If a Body Corporate Manager, or caretaking service contractor, is going to receive a commission from the insurer (or a related party) then before the Body Corporate enters into the insurance contract the commission must be disclosed. If you have received a disclosure, take the time to understand what the commission is for; for example is it just a referral fee or are there obligations that come with the commission? Common obligations can include providing assistance to the insurer with claims processing. Only after you have worked out what the commission is for, can you properly understand if there is a potential for a conflict of interest between the obligations which your Body Corporate Manager or caretaking service contractor owes you, and the obligations that they owe the insurer.
Any building contractor will tell you that preventative maintenance is better than the cure. Replacing window seals or silicone is a lot more cost effective than dealing with rotten internal timbers or swollen plaster board. Treat owner’s maintenance complaints as an early warning system. Investigate, consider and act. Delay or denial will cost more in the end.
When owners are being called on to vote on major spending, normally they are supposed to receive at least 2 quotations. Often times those quotations can be quite extensive. For example, 2 building contracts for (say) renovating the swimming pool area, can amount to hundreds of pages. If the quotations are voluminous then instead of providing them with the meeting notice, a summary of the quotations and advice about where complete copies may be inspected can be provided. If you use this exception to save on postage and photocopying costs, make sure that your summary is accurate and that the full copies are readily and freely available to obtain.
The upfront costs of new utility infrastructure, like solar PV or central gas hot water, can be very difficult to get owner approval for. How then can you acquire the equipment, so that you can access the savings? Some utility service retailers offer long term contracts, with the supply of the new equipment thrown in. While you may think that makes the new equipment, or the utility service (gas, electricity etc) more expensive, if you do the numbers carefully you will find that is not necessarily so. The power of bulk buying plus the certainty of a long-term supply contract can generate sufficient savings to ensure that the offer is truly competitive; now and into the future.

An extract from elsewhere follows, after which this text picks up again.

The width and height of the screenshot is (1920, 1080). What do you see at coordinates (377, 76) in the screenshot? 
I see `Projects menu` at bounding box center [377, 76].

While your body corporate manager is expected to be familiar with the Act and Regulation modules, they’re not lawyers. There’s a difference between (say) asking a body corporate manager for basic information or where to find something in the legislation and (in effect) asking a body corporate manager to offer a legal opinion on an issue confronting your body corporate. Savvy body corporate managers will refer you to real lawyers. Watch out for the ones that don’t.